Dieses Buch von Daniel Kehlmann, das ich gelesen habe, "Die Vermessung der Welt", hat wirklich einigen Eindruck auf mich gemacht. Wahrscheinlich hat es sich schon herumgesprochen, dass es sich um eine fiktive Doppelbiografie handelt, die des Mathematikers Friedrich Gauß und des Naturforschers Alexander von Humboldt. Der eine kommt nie wirklich aus seiner Heimatstadt heraus, er vermisst die Welt in seinem Kopf, der andere bereist die halbe Welt und vermisst jeden Stein und jeden Berg. Am Ende sind sie beide alt und ein bisschen verschroben, und es sieht so aus, als hätten beide trotz allem nur einen unwesentlichen Teil der Dinge erfassen können. Bei einer Gelegenheit trifft Gauß auf Humboldts Bruder, den Sprachwissenschaftler:
"Sprachwissenschaft. (...) Gauß zuckte die Achseln. Das sei etwas für Leute, welche die Pedanterie zur Mathematik hätten, nicht jedoch die Intelligenz. Leute, die sich ihre eigene notdürftige Logik erfänden."
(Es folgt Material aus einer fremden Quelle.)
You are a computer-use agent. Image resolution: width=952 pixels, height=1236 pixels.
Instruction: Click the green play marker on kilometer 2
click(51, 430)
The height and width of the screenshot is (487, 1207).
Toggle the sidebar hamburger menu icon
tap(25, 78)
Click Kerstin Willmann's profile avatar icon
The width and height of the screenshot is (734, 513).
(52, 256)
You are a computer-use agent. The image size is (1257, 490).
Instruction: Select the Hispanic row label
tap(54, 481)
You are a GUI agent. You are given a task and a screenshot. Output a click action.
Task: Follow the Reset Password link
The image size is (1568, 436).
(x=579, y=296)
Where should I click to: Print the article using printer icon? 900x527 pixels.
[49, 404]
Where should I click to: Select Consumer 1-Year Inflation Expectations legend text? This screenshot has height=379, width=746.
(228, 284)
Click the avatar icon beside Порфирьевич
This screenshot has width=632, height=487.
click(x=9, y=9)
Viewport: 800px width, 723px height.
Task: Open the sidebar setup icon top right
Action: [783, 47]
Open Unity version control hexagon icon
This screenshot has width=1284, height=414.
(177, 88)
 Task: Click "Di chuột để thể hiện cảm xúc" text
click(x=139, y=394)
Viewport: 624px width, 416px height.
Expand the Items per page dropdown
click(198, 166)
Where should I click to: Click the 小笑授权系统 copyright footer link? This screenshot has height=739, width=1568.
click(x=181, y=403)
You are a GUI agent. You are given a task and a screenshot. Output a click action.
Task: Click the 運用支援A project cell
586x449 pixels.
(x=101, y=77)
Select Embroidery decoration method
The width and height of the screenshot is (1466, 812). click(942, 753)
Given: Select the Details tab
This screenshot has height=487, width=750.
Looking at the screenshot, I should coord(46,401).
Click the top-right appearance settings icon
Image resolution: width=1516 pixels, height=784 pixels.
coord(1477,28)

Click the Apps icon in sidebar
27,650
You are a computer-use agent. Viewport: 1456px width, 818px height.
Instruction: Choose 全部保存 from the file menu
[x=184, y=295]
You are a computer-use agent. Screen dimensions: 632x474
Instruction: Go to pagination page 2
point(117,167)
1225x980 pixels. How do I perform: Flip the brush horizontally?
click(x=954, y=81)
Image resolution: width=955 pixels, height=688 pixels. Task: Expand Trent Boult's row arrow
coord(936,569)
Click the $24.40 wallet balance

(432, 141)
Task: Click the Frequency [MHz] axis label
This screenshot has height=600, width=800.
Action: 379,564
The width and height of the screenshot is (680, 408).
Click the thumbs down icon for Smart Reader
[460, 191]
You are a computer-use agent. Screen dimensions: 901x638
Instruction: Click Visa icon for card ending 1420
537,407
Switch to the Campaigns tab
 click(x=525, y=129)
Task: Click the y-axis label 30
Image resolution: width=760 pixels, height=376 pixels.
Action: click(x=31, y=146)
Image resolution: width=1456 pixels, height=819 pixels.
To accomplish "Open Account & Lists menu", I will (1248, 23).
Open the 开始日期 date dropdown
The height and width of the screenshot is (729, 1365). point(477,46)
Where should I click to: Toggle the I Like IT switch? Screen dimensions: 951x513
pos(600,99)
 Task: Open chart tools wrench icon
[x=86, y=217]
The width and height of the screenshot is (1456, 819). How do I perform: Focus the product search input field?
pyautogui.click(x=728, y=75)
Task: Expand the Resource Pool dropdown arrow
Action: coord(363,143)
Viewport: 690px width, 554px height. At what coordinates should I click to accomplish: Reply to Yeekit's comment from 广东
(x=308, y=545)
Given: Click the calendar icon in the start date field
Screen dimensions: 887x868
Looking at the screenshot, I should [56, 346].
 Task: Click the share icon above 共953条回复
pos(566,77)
Die Amateur-Sprachwissenschaftlerin in mir senkte beschämt den Kopf; diese Vorstellung von Geisteswissenschaftlern, die einfach nicht intelligent genug sind für die reine Wissenschaft, sitzt doch recht tief. Nachdem ich jedoch eine Weile darüber nachgedacht habe, kam mir eine ganz andere Idee: warum sich ständig in den Dreck werfen vor Leuten, die vor lauter Intelligenz morgens noch nicht mal zwei gleichfarbige Socken finden können? (Nichts für ungut, Bruderherz!)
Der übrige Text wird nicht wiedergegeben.